■ **DATASET RECORDS**:
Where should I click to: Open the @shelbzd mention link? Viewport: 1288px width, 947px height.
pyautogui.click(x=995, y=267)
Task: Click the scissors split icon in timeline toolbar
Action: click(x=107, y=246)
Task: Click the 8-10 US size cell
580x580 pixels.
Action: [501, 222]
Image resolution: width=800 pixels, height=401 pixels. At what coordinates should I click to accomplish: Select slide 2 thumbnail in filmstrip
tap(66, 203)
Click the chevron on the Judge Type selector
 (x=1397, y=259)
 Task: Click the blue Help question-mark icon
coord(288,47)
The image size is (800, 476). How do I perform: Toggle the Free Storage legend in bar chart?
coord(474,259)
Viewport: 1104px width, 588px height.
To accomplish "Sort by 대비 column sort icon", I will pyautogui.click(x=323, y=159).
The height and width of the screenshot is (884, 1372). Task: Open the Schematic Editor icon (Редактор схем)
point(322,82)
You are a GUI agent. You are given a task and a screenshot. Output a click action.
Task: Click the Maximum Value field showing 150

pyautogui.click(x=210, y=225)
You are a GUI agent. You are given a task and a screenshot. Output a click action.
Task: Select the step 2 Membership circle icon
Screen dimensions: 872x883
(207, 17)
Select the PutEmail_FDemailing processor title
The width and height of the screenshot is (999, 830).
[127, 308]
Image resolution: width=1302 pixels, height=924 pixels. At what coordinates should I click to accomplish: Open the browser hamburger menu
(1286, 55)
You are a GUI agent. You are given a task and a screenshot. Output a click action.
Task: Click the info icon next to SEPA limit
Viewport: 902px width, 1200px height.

■ **WHAT TO WORK ON**: Begin with the line that has "Image resolution: width=800" in the listing above and end after the line that has "Task: Select the"; output those lines exactly.

■ **SOLUTION FOR THIS TASK**:
Image resolution: width=800 pixels, height=401 pixels. At what coordinates should I click to accomplish: Select slide 2 thumbnail in filmstrip
tap(66, 203)
Click the chevron on the Judge Type selector
 (x=1397, y=259)
 Task: Click the blue Help question-mark icon
coord(288,47)
The image size is (800, 476). How do I perform: Toggle the Free Storage legend in bar chart?
coord(474,259)
Viewport: 1104px width, 588px height.
To accomplish "Sort by 대비 column sort icon", I will pyautogui.click(x=323, y=159).
The height and width of the screenshot is (884, 1372). Task: Open the Schematic Editor icon (Редактор схем)
point(322,82)
You are a GUI agent. You are given a task and a screenshot. Output a click action.
Task: Click the Maximum Value field showing 150

pyautogui.click(x=210, y=225)
You are a GUI agent. You are given a task and a screenshot. Output a click action.
Task: Select the step 2 Membership circle icon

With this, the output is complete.